(Interface element records)

■ ■ ■ ■ ■ ■ ■

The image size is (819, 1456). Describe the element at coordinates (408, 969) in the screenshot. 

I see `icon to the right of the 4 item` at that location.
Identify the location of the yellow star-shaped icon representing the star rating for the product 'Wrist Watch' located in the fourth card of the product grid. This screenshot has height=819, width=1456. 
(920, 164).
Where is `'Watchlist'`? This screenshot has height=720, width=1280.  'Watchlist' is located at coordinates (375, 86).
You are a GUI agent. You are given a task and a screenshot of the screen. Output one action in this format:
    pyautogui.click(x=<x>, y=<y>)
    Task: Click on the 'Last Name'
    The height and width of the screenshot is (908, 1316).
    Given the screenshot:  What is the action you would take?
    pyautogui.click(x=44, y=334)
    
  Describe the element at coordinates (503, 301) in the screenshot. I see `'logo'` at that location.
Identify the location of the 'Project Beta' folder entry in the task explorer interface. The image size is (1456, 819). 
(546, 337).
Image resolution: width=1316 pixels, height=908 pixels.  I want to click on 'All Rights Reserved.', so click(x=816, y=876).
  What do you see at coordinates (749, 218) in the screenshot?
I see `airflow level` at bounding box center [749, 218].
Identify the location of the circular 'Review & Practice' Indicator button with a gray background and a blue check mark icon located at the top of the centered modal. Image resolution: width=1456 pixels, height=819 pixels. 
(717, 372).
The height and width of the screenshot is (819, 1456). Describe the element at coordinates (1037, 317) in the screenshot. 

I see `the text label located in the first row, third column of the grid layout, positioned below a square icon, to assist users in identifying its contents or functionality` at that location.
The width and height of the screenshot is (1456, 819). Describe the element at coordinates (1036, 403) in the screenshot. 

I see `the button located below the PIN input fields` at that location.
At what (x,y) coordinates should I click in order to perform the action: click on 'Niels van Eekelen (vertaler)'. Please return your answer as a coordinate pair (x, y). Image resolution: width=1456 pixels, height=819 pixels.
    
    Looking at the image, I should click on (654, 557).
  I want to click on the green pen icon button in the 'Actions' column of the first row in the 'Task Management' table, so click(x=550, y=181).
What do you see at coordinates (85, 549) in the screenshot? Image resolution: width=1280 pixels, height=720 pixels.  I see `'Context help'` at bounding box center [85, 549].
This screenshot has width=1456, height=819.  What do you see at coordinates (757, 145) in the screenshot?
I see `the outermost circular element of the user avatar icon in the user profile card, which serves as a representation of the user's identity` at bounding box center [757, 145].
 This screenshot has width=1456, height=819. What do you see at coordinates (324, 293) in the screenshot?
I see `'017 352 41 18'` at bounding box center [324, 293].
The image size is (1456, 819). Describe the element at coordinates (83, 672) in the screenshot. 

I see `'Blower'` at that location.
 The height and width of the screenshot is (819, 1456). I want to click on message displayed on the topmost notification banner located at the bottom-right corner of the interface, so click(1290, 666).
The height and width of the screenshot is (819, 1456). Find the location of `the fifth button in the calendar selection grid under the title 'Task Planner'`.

■ ■ ■ ■ ■ ■ ■

- **Task to complete**
Reproduce all of the material above word for word.

- **Response for this exercise**
The image size is (819, 1456). Describe the element at coordinates (408, 969) in the screenshot. 

I see `icon to the right of the 4 item` at that location.
Identify the location of the yellow star-shaped icon representing the star rating for the product 'Wrist Watch' located in the fourth card of the product grid. This screenshot has height=819, width=1456. 
(920, 164).
Where is `'Watchlist'`? This screenshot has height=720, width=1280.  'Watchlist' is located at coordinates (375, 86).
You are a GUI agent. You are given a task and a screenshot of the screen. Output one action in this format:
    pyautogui.click(x=<x>, y=<y>)
    Task: Click on the 'Last Name'
    The height and width of the screenshot is (908, 1316).
    Given the screenshot:  What is the action you would take?
    pyautogui.click(x=44, y=334)
    
  Describe the element at coordinates (503, 301) in the screenshot. I see `'logo'` at that location.
Identify the location of the 'Project Beta' folder entry in the task explorer interface. The image size is (1456, 819). 
(546, 337).
Image resolution: width=1316 pixels, height=908 pixels.  I want to click on 'All Rights Reserved.', so click(x=816, y=876).
  What do you see at coordinates (749, 218) in the screenshot?
I see `airflow level` at bounding box center [749, 218].
Identify the location of the circular 'Review & Practice' Indicator button with a gray background and a blue check mark icon located at the top of the centered modal. Image resolution: width=1456 pixels, height=819 pixels. 
(717, 372).
The height and width of the screenshot is (819, 1456). Describe the element at coordinates (1037, 317) in the screenshot. 

I see `the text label located in the first row, third column of the grid layout, positioned below a square icon, to assist users in identifying its contents or functionality` at that location.
The width and height of the screenshot is (1456, 819). Describe the element at coordinates (1036, 403) in the screenshot. 

I see `the button located below the PIN input fields` at that location.
At what (x,y) coordinates should I click in order to perform the action: click on 'Niels van Eekelen (vertaler)'. Please return your answer as a coordinate pair (x, y). Image resolution: width=1456 pixels, height=819 pixels.
    
    Looking at the image, I should click on (654, 557).
  I want to click on the green pen icon button in the 'Actions' column of the first row in the 'Task Management' table, so click(x=550, y=181).
What do you see at coordinates (85, 549) in the screenshot? Image resolution: width=1280 pixels, height=720 pixels.  I see `'Context help'` at bounding box center [85, 549].
This screenshot has width=1456, height=819.  What do you see at coordinates (757, 145) in the screenshot?
I see `the outermost circular element of the user avatar icon in the user profile card, which serves as a representation of the user's identity` at bounding box center [757, 145].
 This screenshot has width=1456, height=819. What do you see at coordinates (324, 293) in the screenshot?
I see `'017 352 41 18'` at bounding box center [324, 293].
The image size is (1456, 819). Describe the element at coordinates (83, 672) in the screenshot. 

I see `'Blower'` at that location.
 The height and width of the screenshot is (819, 1456). I want to click on message displayed on the topmost notification banner located at the bottom-right corner of the interface, so click(1290, 666).
The height and width of the screenshot is (819, 1456). Find the location of `the fifth button in the calendar selection grid under the title 'Task Planner'`.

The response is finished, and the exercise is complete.